Les cuento algo sobre el “bluff Reganozzi”. Have muchos años estando en París, conocí a una chica francesa que me contó que hizo—creo para una tesis—un documental sobre Regazzoni que, según ella, era totalmente desconocido en Francia y que a ella le pareció interesante retratarlo. La chica era muy inteligente y creativa, me hice muy amiga de ella p q era un gusto estar con ella y salir por Paris. Como era hija de un Consellier d’Etat (algo así como una Suprema Corte) cargo archi prestigioso en Francia, estaba muy bien conectada y la pasé bárbaro con ella. Su corto tuvo mucho éxito, tanto, que hizo conocido a Regazzoni en el “tout Paris”. Al vrai snoberío francés nadie le gana y las obras de Regazzoni pasaron a ser muy buscadas. Pero resulta que una vez que esto ocurrió, Regazzoni snobeó a esta chica (francamente ya no me acuerdo su nombre) y la ninguneó mal. Le negaba que su repentina fama se debía al documental. La chica quedó muy ofendida y comentaba, dolorida, algunos detalles de cómo era Raganozzi antes de “fama”. Vivía como un “clochard”, sucio, pero sin dejar de ser un buen petulante argentino (que TANTO daño nacen en el exterior a la imagen nacional). El resto ya es historia.

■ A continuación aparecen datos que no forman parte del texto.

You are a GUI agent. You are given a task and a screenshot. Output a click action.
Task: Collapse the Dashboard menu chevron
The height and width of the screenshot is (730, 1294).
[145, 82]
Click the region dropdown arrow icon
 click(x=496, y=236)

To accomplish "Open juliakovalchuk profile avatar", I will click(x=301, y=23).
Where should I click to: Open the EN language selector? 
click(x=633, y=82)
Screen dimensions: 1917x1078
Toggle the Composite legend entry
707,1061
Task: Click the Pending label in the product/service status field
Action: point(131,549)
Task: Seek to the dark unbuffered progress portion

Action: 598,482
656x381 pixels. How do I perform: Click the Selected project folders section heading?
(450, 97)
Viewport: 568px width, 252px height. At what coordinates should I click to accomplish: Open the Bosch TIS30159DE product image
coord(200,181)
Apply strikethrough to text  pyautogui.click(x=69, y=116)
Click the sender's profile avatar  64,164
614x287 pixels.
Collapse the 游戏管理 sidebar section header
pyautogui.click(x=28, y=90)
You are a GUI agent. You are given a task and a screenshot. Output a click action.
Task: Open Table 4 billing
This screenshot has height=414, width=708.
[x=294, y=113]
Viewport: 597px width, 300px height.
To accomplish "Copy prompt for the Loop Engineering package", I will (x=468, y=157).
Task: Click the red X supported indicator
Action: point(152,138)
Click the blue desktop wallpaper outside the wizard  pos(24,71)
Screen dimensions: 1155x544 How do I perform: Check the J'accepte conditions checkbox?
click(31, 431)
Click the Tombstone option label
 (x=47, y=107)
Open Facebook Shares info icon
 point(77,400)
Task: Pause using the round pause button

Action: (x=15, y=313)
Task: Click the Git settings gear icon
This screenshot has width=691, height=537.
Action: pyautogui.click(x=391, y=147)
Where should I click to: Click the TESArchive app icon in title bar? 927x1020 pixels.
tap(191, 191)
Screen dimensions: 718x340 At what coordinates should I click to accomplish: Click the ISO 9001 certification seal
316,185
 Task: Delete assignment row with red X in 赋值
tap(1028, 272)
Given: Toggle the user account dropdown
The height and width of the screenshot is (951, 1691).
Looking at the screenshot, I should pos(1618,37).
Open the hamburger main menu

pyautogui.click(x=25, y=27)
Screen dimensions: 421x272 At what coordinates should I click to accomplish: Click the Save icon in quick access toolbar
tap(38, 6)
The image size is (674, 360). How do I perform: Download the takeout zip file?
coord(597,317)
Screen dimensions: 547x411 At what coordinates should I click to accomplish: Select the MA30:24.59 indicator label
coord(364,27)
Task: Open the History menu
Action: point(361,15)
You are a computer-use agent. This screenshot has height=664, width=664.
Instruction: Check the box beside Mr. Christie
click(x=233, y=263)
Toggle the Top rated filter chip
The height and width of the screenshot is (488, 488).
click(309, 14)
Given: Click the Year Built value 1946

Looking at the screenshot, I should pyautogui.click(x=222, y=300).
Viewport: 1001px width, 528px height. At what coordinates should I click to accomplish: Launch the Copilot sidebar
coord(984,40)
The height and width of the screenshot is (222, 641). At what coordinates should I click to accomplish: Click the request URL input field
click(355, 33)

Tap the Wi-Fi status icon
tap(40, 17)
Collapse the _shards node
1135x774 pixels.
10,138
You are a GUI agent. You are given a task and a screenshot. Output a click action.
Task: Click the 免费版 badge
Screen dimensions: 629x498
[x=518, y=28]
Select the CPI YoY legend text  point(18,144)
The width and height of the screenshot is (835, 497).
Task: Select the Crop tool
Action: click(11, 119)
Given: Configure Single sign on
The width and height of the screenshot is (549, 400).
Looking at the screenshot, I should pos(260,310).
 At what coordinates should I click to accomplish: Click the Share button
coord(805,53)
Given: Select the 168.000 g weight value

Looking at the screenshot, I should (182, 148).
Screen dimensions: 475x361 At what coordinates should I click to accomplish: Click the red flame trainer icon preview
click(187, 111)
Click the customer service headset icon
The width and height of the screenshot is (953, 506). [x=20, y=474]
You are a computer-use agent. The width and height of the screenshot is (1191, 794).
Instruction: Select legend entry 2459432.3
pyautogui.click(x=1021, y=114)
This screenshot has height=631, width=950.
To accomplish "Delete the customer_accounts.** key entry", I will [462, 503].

Muchos años después, cuando volví a la Argentina y escuché su nombre y que Regazzoni había vuelto al país, recordé la historia, y debo decir que me quedé boquiabierta que acá había retornado como un triunfador.

Siempre sus obras me parecieron muy mediocres. No creo que tenía talento alguno. Era un típico “producto intelectual” argentino. En 50 o 100 años nadie se acordará de él, como de muchas expresiones artísticas nativas que tanto barullo hacen hoy gracias al marketing de cabotaje nuestro. Como, por ejem., muchas películas argentinas que tuvieron enorme éxito de público serán olvidadas y otras, que apenas algunos recuerdan—aunque sean obras de arte—serán re-descubiertas y se convertirán en clásicos inmortales, apreciadas por la justa perspectiva inapelable del tiempo.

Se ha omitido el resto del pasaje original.